## EXERCISE OBJECTIVE
Return every line in the items below that contains the string "icon". Case matters.

Stored data entries
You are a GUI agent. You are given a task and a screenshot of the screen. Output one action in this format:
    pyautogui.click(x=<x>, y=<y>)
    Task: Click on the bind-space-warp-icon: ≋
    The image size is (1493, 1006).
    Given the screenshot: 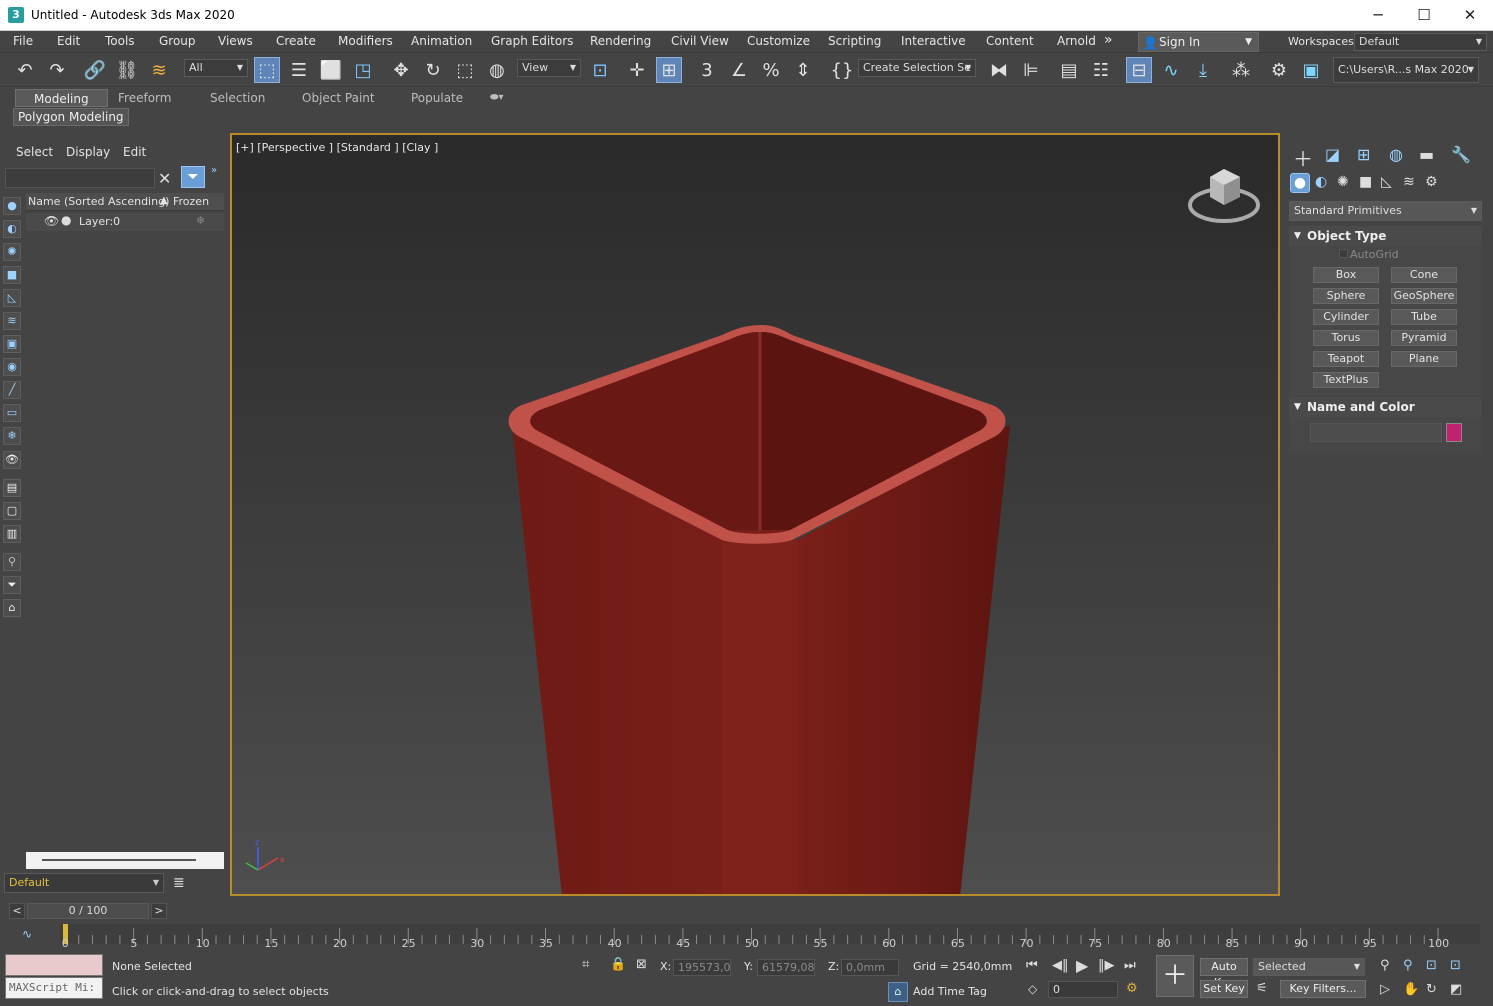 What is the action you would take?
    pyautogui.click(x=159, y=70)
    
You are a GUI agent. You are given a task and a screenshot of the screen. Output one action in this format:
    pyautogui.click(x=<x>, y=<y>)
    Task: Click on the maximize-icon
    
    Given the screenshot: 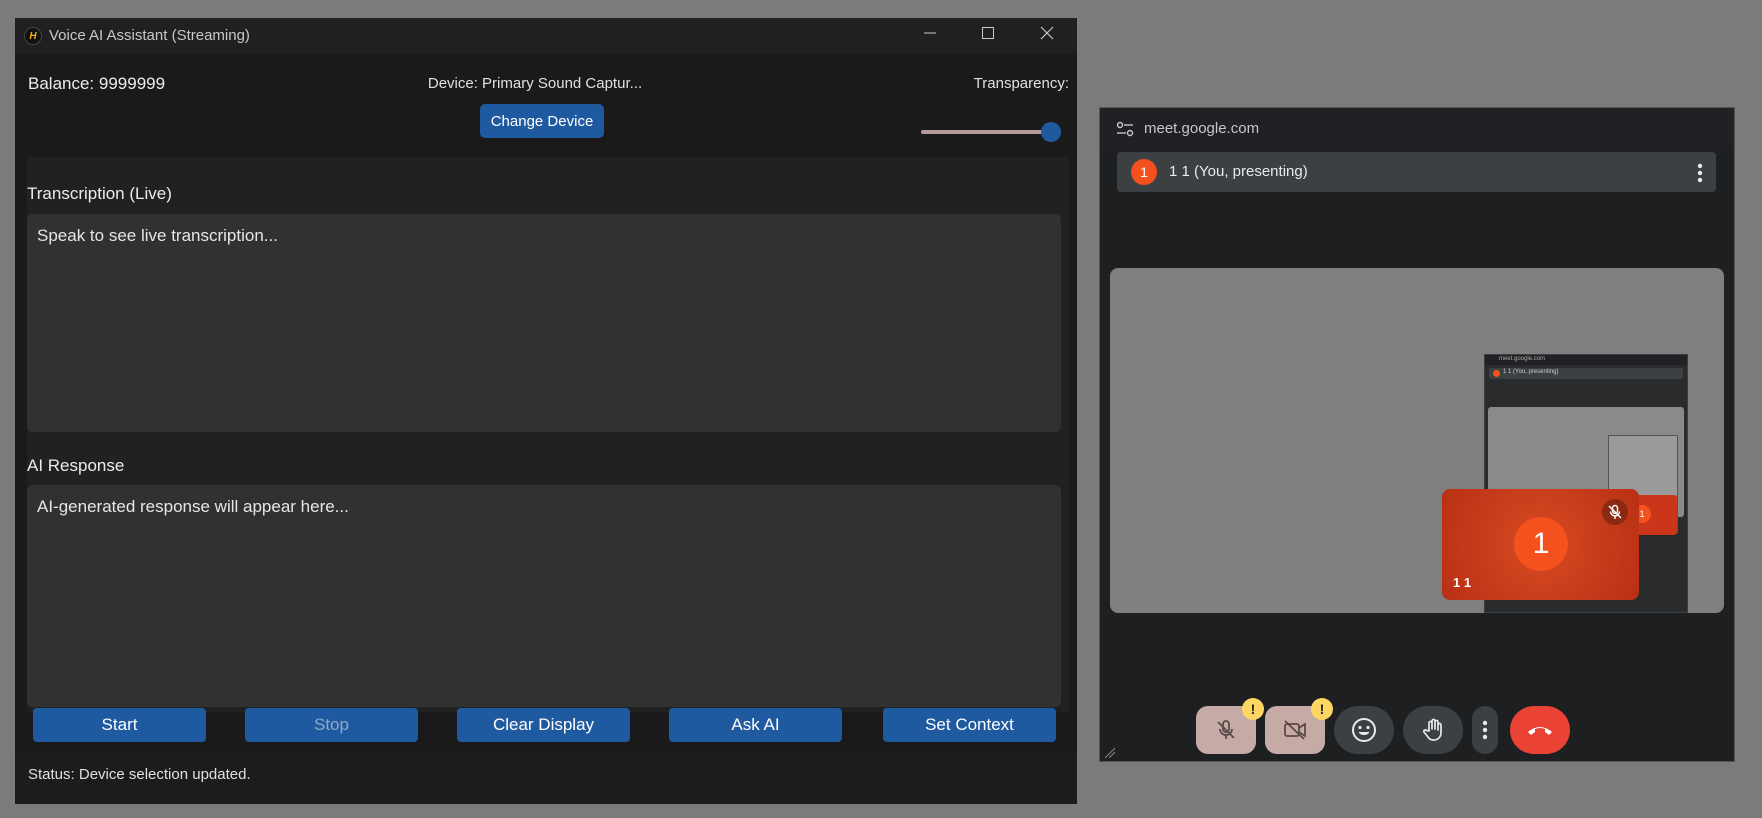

## RESULT FOR THIS EXERCISE
    Task: Click on the bind-space-warp-icon: ≋
    Task: Click on the maximize-icon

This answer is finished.